I mount the camera on the tripod in the portrait position. Using landscape will produce a very long, and skinny picture. Also, try to make your view as level as possible. A sharp angle up or down will produce distortion, especially with wider angle lenses. 


The shoot:

I always start on the left side of the scene, and swing the camera to the right. I also try to have something interesting on the left side and the right side of my scene. I think it helps frame the final image. When shooting, I look for a 30% overlap between images. Some people use a 15% overlap. My advice is to start with 30%, and see what works best for you, your camera, and your software. I also recommend starting with about ten images per panorama. When starting out, you will find this much more manageable than 25-30 images. Of course, keep final composition in mind when planning on how many shots. I will always do a "dry run" swinging the camera from left to right while looking through the viewfinder to plan how many images I need to capture. When I have that planned out, I begin shooting: shoot, swing, shoot, swing, shoot, swing, shoot....


Post Production:

After you are done shooting, you can load the images onto your computer as you would any other images. Next, open your image stitching software, and load the images into that. Follow the software directions, and stitch your images together. You will now have a panorama. After saving your new image, you can move it into your favorite image editing software to really make it pop!

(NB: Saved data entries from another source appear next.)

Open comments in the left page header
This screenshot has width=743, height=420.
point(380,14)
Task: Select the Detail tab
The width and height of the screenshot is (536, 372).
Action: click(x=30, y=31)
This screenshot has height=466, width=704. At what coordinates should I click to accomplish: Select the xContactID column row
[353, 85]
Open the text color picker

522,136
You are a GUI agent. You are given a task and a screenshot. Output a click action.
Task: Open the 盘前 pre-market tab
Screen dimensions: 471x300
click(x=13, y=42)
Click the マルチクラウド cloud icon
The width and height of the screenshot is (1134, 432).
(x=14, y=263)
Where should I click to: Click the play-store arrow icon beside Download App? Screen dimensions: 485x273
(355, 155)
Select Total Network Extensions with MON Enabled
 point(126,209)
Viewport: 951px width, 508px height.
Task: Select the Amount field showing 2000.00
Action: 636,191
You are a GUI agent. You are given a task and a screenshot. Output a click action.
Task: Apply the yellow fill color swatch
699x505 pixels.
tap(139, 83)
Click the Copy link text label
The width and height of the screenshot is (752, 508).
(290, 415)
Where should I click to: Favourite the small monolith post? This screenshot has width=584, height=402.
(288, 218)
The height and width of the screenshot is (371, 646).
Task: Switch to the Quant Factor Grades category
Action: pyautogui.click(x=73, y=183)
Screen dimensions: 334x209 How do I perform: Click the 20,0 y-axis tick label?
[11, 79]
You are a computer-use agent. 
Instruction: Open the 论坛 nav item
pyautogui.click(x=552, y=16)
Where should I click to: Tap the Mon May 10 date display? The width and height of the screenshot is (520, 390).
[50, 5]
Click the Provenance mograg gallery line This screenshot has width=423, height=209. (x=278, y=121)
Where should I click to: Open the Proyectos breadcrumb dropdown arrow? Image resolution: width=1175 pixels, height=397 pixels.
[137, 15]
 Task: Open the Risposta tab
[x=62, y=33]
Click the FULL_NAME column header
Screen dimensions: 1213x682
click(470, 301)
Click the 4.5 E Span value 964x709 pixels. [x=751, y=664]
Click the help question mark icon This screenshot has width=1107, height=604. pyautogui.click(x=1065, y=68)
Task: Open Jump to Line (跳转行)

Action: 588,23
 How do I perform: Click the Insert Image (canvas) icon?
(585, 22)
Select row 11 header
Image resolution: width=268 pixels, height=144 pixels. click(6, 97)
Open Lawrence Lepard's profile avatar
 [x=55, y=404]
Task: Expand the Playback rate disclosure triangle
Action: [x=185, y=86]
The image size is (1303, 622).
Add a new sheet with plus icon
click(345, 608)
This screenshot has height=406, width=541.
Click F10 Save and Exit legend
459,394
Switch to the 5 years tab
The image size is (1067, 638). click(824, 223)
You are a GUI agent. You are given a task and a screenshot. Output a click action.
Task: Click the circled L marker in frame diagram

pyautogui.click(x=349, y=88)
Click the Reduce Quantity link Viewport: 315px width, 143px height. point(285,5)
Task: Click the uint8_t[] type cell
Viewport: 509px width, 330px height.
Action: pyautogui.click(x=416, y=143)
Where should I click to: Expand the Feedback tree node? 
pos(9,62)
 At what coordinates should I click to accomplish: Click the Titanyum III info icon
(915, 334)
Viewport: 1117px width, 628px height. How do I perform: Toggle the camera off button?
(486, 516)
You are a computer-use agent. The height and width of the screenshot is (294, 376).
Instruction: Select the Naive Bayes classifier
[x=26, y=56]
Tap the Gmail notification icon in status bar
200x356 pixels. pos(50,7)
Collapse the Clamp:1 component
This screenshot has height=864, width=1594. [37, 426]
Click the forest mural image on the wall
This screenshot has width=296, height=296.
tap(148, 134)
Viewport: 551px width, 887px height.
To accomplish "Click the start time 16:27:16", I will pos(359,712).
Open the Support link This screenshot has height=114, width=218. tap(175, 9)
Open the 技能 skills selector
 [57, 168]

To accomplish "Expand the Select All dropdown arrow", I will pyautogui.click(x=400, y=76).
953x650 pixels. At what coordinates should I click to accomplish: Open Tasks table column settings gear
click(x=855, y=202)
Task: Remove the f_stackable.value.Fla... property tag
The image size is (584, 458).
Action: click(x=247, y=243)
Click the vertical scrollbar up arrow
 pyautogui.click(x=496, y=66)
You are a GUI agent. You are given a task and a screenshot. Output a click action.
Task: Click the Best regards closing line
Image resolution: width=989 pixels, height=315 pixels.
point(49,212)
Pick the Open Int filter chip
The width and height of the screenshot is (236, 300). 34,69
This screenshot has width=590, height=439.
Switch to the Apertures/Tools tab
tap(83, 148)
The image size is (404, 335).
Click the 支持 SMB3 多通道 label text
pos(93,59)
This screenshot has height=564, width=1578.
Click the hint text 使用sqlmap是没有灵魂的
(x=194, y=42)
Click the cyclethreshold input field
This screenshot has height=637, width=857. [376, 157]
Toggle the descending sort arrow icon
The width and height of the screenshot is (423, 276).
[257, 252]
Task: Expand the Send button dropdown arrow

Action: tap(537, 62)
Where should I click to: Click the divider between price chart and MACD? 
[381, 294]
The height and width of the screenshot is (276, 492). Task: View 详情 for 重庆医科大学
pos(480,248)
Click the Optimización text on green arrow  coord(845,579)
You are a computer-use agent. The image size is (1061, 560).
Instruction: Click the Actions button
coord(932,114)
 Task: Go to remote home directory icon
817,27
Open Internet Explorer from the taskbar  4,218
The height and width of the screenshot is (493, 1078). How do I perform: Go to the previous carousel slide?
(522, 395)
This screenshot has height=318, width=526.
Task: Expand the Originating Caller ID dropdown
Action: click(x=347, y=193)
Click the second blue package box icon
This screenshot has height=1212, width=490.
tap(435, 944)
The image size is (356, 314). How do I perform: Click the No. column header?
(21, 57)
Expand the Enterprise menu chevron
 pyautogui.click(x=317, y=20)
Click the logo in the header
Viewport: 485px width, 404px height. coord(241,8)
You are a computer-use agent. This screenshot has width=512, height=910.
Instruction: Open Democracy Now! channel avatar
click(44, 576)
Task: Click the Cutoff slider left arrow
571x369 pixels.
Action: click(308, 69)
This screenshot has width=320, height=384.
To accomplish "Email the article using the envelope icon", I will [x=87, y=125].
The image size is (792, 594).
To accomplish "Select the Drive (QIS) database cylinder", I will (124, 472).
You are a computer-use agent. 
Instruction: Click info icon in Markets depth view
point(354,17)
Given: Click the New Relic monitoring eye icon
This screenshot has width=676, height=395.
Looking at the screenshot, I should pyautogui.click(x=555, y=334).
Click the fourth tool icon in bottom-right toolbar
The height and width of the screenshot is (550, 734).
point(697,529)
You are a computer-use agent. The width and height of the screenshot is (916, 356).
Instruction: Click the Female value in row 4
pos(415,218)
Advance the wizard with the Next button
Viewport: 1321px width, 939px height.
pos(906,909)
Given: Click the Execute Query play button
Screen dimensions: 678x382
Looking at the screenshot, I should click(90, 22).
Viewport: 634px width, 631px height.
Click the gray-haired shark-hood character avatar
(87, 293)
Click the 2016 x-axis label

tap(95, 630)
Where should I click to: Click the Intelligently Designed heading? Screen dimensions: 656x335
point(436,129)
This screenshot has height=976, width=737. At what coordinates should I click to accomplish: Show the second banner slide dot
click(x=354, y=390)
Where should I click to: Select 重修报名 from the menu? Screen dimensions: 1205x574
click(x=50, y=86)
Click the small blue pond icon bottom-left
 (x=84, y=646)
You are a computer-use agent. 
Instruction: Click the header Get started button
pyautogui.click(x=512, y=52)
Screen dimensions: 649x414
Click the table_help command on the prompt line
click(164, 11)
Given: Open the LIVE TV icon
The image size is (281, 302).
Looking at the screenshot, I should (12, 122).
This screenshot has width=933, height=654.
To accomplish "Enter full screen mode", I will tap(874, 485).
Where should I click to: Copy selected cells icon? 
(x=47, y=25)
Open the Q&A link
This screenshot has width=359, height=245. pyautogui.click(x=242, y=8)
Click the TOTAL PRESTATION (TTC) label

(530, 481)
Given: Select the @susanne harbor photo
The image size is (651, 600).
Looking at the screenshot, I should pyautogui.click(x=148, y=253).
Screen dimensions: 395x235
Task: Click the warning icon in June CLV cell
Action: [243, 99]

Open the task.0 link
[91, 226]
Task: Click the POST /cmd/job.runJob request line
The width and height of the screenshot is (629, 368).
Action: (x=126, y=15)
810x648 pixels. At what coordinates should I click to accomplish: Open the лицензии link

The image above was taken at Keewaydin Lake in the Oxford Hills of western Maine. I stitched together 11 images using a focal length of 35 mm. As you can see, I framed the image with colorful trees on each side. After saving the image, I ran it through an HDR program, then into another photo editing program to adjust contrast, lighting, saturation, etc. 

Download a photo stitching program and give panoramas a try!